Multimodal Imaging of Cognitive Networks in Epilepsy:
This study addresses how structural, functional, and diffusion imaging can be used to predict
postoperative outcomes in three important cognitive domains: language, memory, and executive functioning. First, neural activations are examined in frontal, temporal, and parietal regions using task-related and resting-state functional MRI (fMRI) to probe the brain networks that underlie language, memory and executive functioning in patients with TLE. Second, the integrity of critical white matter fiber tracts is quantified using an advanced diffusion technique,
restriction spectrum imaging (RSI). Third, the hippocampal volume is quantified from structural MRI (sMRI). Fourth, information from fMRI, RSI, and sMRI is combined to predict individual risk for surgically-induced cognitive changes on measures of language, memory, and executive functioning. This study strives to improve health outcomes in patients with epilepsy (18-65 years) by using advanced, non-invasive technology to identify individual predictors of cognitive decline that can help to guide surgical decisions and possibly reduce morbidity associated with the removal of eloquent cortex.

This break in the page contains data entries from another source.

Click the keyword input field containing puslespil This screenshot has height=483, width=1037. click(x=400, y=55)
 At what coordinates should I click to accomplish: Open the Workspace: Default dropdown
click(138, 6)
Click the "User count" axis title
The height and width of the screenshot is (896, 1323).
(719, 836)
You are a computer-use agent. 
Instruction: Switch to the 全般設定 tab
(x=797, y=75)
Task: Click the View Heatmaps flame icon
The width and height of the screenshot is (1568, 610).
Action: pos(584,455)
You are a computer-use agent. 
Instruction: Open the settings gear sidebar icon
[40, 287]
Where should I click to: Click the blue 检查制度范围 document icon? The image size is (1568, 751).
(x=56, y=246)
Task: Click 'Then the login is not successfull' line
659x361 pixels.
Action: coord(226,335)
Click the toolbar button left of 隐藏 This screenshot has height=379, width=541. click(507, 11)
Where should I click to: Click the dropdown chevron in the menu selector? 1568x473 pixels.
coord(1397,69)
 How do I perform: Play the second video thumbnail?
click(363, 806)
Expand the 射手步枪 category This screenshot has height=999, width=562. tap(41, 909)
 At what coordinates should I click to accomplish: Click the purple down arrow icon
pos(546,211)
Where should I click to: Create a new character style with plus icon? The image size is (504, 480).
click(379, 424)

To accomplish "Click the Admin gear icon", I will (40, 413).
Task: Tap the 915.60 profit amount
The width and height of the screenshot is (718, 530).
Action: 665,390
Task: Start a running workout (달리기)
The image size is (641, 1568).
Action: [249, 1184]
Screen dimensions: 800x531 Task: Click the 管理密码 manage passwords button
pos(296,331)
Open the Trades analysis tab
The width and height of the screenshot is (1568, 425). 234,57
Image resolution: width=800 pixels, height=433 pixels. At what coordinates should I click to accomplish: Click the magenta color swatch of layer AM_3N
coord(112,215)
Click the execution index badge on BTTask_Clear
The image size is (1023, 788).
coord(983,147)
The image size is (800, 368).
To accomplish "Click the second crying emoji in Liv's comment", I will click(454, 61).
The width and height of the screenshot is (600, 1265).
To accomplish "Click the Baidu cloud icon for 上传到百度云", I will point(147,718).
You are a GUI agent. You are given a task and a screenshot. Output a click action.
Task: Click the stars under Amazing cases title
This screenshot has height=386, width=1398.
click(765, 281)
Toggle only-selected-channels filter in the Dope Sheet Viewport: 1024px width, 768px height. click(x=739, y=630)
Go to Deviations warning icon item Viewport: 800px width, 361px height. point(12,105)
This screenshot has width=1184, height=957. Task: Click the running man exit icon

Prediction of seizure lateralization and postoperative outcome through the use of deep learning applied to multi-site MRI/DTI data: An ENIGMA-Epilepsy study
This study leverages data collected through
ENIGMA-Epilepsy to test whether deep learning approaches improve upon a prediction of seizure lateralization or postoperative outcomes compared to simpler, user-driven models. Our primary aim will be to test the ability of
dense neural networks to lateralize the seizure focus compared to support vector machines (SVM). In an exploratory aim, we will test the ability of our model to predict postoperative seizure outcomes. ENIGMA’s harmonized approach allows us to test our approach in over 24 datasets, diverse in age, ethnicity, age of onset, epilepsy duration, and surgical outcomes.